Alors peut-on exiger des travailleurs sociaux une attention à la parole des autres quand ces professionnels eux-mêmes sont maltraités ? « C’est justement pour ces professionnels que l’on fait tout ça », défend Paul Masotta. Le psychanalyste convoque le philosophe Paul Ricœur et son idée anticynique du « malgré tout ». Un texte en une langue est intraduisible dans une autre, mais, malgré tout, il faut essayer de le déchiffrer. « Malgré tous les empêchements dans le secteur social qui se transposent en injonctions et en procéduralisations restreignant l’espace du professionnel pour s’intéresser à la relation, il nous faut essayer », résume-t-il.

En février dernier, le premier forum de L’Epingle a rassemblé 85 personnes à Strasbourg sur le thème de l’hospitalité langagière. Un éducateur spécialisé qui a rejoint l’association depuis confie avoir ressenti dans cet espace de réflexion « l’impression d’être chez soi ». « Cela ouvre une belle promesse de trouver quelque chose qui s’est perdu », estime Nicole Birry, psychologue et secrétaire de L’Epingle. Depuis un an et demi, on voit combien les gens retrouvent un souffle parce qu’il y a un espace où ils sont écoutés dans leur singularité. »
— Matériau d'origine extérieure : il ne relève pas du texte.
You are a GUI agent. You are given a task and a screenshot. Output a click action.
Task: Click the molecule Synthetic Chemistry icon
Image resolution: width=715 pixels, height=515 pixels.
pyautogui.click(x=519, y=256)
Si L’Epingle a émergé du secteur social, l’association entend s’adresser aussi aux professionnels de la relation d’aide des secteurs de la santé et de l’éducation. Pour l’heure, elle ne compte pas d’enseignants dans son public, mais déjà des médecins, des psychologues et des orthophonistes.

Lieu de débats

et de recherches sur les pratiques éducatives, sanitaires et sociales, L’Epingle invite les praticiens de la relation à réfléchir sur les questions auxquelles ils sont confrontés dans l’exercice de leur métier.